Estamos suicidándonos: el asesinato del director cinematográfico y agitador cultural holandés Theo Van Gogh por un islamista debería de haber despertado al mundo intelectual, artístico y político para reafirmar la defensa de la libertad creativa, pero nadie respetable se ha movido.
Hace unos años, las amenazas de muerte de los ayatolás iraníes contra el escritor Salman Rushdie provocaron la protesta de representantes del pensamiento racionalista del todo el mundo civilizado.
Hoy, un asesinato religioso ritual no ha generado ni un gesto de indignación.
En otros tiempos, en España se vería a Almodóvar, a la familia Bardem, a Llamazares y a Zapatero portando pancartas condenando el fascismo religioso.
Si el asesino hubiera sido cristiano o judío múltiples intelectuales y artistas acusarían a ambas religiones de instigador el genocidio de las libertades, pero como es un musulmán, está amparado con la comprensión.
Porque tras la caída del comunismo hemos adoptado un pensamiento antidemocrático, antisistema, un comunitarismo de tinte religioso para el que el islam, mezclado con confusos izquierdismos, es una respuesta contra el capitalismo.

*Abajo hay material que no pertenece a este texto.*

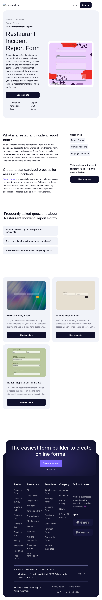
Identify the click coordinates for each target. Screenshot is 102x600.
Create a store (18, 534)
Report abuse (62, 502)
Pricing (17, 540)
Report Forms (77, 140)
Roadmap (18, 551)
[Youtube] (91, 491)
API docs (31, 505)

Está imponiéndose esta nueva izquierda que acepta someterse a sistemas rígidos, a los gulags físicos y del pensamiento, a disciplinas y ritos, tendencia servil fascinada por el Alá más terrible: una izquierda que precisa otro Gran Hermano orwelliano: Alá como Hitler, Stalin como Alá.
El pensamiento racionalista está suicidándose colectivamente, porque si en España la gente del cine y de la cultura ni se inmutó con la muerte de un creador, lo mismo pasó en Europa, e incluso en el siempre alerta Hollywood.
Van Gogh fue asesinado solamente porque denunció en una película de diez minutos la situación de la mujer bajo el islam más estricto: fue degollado tras recibir tiros, cuchilladas y proclamas verbales y escritas del Corán.